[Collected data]
>>>

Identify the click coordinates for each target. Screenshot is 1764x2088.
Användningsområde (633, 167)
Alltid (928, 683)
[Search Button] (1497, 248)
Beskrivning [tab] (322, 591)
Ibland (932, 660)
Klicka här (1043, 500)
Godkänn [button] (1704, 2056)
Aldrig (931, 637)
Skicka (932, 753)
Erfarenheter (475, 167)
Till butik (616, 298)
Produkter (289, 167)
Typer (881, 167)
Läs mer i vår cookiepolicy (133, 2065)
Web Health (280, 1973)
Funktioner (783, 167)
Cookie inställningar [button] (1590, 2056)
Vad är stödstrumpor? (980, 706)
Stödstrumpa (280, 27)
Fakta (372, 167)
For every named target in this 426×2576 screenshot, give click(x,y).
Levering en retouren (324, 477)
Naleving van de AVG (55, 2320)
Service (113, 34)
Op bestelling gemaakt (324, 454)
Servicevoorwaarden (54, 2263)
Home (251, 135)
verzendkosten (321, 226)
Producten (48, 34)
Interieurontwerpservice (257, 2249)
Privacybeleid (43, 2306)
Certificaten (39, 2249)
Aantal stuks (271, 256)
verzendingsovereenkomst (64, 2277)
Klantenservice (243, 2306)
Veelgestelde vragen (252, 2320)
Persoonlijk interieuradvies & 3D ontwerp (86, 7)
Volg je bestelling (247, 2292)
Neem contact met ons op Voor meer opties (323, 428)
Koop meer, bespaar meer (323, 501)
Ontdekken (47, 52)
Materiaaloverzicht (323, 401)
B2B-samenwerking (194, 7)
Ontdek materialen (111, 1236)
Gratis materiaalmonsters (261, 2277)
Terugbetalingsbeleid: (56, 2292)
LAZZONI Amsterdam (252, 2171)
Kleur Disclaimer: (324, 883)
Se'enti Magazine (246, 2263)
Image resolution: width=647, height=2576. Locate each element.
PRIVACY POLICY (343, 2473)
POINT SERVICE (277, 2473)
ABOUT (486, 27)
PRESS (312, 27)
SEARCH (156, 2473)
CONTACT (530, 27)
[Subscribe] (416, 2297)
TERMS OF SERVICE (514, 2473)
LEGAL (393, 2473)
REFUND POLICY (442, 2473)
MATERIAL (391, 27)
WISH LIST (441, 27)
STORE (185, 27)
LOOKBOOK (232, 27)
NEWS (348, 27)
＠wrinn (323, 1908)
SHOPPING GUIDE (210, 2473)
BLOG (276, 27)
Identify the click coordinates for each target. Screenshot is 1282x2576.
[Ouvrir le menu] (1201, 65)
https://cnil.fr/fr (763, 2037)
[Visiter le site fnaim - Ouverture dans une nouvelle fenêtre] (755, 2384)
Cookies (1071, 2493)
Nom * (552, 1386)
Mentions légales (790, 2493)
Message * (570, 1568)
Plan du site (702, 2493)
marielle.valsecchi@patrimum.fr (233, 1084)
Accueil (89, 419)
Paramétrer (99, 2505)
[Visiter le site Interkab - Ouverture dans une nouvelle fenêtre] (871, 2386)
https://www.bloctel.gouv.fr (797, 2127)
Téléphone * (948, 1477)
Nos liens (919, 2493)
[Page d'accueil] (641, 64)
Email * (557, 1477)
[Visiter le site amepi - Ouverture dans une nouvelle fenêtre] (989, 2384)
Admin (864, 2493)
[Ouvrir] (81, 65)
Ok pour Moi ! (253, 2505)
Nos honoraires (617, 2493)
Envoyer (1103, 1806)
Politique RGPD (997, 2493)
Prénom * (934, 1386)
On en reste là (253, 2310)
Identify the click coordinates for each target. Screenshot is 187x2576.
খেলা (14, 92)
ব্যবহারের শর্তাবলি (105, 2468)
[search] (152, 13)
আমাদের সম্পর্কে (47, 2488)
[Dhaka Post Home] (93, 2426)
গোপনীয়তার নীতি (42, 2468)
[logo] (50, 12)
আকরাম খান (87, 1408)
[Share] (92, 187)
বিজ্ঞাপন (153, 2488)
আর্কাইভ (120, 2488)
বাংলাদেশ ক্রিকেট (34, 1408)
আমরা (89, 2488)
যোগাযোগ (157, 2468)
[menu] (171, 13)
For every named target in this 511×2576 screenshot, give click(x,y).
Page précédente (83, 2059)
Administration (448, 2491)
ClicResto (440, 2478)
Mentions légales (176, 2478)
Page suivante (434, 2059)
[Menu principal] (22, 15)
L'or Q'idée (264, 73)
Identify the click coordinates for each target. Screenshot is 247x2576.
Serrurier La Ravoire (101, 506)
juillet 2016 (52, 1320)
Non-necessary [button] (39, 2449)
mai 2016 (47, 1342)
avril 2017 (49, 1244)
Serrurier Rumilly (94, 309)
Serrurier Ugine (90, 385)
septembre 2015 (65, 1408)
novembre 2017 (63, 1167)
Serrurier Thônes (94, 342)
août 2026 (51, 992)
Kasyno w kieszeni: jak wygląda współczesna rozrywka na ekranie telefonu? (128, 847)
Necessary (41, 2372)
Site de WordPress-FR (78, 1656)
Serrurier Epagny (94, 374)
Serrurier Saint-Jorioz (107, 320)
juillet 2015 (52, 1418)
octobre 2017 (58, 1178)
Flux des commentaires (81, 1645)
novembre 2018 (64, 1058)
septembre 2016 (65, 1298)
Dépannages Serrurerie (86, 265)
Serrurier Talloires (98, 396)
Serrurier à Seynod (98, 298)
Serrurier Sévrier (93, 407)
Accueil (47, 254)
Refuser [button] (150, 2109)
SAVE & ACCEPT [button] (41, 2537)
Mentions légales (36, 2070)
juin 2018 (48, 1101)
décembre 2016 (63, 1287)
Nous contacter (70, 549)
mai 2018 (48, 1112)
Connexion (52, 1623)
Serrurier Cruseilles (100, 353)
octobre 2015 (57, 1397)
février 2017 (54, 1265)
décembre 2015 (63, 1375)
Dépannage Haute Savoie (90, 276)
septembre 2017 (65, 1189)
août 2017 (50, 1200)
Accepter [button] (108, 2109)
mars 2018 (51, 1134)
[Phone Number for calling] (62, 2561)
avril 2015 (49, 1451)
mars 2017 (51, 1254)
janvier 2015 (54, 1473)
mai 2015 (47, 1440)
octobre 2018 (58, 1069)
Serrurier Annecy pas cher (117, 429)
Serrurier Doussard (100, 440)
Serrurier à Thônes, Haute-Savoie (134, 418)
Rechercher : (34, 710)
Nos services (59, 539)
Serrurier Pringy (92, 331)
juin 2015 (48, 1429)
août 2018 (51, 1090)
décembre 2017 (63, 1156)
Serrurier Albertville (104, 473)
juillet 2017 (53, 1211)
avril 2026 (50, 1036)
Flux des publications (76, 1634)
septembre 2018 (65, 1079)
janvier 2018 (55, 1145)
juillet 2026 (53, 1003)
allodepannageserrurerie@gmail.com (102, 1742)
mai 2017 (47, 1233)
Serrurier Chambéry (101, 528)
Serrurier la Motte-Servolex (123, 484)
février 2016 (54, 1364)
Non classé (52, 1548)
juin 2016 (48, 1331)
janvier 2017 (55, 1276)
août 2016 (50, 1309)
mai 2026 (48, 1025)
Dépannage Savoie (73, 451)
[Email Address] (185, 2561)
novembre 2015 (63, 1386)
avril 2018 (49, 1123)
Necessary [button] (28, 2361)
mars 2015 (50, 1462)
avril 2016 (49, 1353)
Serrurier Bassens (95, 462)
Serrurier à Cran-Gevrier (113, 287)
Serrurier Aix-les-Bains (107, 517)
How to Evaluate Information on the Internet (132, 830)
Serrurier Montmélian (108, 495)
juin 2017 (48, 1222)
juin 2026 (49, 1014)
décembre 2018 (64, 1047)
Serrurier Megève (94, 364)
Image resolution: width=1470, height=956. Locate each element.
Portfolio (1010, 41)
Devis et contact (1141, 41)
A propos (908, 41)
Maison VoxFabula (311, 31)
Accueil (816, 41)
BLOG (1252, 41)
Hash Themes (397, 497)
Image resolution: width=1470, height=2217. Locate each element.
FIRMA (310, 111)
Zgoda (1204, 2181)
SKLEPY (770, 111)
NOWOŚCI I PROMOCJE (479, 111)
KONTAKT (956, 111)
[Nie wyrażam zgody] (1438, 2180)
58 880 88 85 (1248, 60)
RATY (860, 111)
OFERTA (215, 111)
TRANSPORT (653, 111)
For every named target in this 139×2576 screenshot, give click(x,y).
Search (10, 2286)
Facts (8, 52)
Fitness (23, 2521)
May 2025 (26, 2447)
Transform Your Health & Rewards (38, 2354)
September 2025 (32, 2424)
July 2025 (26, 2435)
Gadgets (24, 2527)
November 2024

<<<

= Description of the task =
Run a filter over the data above and keep each line that contains the word "novembre".

= Response for this exercise =
novembre 2017 (63, 1167)
novembre 2018 (64, 1058)
novembre 2015 (63, 1386)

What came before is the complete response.